» **DATA TO EXAMINE**
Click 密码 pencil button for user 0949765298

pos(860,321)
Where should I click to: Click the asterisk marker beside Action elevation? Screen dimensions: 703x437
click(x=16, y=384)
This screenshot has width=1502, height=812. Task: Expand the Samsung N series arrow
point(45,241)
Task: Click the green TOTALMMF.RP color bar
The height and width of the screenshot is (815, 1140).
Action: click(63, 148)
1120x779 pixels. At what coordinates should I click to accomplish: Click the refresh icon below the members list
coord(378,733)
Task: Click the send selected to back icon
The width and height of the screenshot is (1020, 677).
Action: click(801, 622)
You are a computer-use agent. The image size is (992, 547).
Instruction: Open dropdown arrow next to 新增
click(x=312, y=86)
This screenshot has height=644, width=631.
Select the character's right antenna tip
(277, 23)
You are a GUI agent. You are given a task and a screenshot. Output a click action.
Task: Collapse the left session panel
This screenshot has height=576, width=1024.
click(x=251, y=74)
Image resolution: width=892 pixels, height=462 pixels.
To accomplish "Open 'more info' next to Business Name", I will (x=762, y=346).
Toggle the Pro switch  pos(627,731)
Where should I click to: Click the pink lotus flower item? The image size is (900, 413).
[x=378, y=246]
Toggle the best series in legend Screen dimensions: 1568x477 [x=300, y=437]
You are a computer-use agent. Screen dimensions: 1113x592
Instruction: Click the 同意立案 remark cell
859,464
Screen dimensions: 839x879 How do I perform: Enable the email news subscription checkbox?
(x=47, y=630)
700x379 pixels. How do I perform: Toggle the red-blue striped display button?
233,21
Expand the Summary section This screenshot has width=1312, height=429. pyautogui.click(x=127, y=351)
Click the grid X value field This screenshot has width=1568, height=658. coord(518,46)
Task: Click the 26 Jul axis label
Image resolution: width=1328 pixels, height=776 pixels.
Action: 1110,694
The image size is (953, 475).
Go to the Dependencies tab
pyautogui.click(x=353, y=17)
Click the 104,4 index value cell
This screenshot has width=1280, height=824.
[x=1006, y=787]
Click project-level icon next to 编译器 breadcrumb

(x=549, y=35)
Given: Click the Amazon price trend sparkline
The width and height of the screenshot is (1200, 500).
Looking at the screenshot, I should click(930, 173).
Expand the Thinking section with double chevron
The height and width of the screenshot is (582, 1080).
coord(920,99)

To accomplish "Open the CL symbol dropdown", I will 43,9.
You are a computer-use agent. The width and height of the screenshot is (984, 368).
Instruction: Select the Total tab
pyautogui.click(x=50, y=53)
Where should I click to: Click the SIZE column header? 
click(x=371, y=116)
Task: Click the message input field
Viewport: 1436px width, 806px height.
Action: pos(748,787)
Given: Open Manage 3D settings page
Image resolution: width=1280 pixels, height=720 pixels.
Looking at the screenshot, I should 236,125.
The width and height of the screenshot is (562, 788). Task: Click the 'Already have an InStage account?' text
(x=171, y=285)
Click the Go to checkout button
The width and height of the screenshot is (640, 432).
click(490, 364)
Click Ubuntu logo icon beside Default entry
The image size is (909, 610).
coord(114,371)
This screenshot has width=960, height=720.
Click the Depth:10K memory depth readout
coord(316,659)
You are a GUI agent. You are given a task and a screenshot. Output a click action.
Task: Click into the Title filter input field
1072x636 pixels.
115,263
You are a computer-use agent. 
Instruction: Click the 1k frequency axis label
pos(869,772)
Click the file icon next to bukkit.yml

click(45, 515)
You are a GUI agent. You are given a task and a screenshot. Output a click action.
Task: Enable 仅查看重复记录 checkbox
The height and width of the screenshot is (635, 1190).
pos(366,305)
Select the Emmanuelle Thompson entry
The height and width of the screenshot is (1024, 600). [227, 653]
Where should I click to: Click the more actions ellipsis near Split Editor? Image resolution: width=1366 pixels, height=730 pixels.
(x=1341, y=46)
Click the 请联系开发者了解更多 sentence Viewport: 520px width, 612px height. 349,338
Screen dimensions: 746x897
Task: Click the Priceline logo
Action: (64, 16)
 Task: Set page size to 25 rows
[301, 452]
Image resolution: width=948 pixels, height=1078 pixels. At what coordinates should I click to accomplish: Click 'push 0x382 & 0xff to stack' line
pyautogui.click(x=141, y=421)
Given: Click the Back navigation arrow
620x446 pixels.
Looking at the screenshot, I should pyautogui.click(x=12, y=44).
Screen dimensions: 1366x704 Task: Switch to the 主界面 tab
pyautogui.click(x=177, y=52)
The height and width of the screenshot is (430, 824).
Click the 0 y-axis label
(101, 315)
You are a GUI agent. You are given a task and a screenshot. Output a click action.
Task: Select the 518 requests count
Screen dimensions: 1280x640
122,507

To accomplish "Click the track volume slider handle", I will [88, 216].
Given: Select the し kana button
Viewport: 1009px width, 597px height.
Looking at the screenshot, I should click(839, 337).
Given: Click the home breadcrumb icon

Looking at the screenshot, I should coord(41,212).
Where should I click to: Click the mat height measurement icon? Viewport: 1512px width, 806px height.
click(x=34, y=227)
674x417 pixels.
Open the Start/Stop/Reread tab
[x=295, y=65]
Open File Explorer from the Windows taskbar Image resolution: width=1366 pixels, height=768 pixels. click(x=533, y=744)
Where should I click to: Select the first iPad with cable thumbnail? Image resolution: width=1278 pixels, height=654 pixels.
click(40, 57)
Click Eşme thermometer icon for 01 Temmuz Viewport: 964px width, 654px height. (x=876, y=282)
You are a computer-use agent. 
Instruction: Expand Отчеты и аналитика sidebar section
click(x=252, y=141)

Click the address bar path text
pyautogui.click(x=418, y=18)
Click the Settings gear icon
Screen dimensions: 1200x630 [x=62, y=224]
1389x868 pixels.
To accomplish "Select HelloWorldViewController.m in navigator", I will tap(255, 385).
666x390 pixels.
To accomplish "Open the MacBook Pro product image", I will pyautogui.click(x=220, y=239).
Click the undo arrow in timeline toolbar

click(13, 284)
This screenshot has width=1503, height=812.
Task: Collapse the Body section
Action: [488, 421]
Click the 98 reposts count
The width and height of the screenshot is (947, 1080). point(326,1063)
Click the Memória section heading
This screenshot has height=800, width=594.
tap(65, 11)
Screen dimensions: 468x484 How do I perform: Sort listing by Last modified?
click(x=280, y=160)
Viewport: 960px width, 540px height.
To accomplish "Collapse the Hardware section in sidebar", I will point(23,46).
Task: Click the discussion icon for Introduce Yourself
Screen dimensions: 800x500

» **WHAT YOU SHOULD DO**
Show all lines above holding the word "field".

» **SOLUTION TO THIS PROBLEM**
Click the grid X value field This screenshot has width=1568, height=658. coord(518,46)
Task: Click the message input field
Task: Click into the Title filter input field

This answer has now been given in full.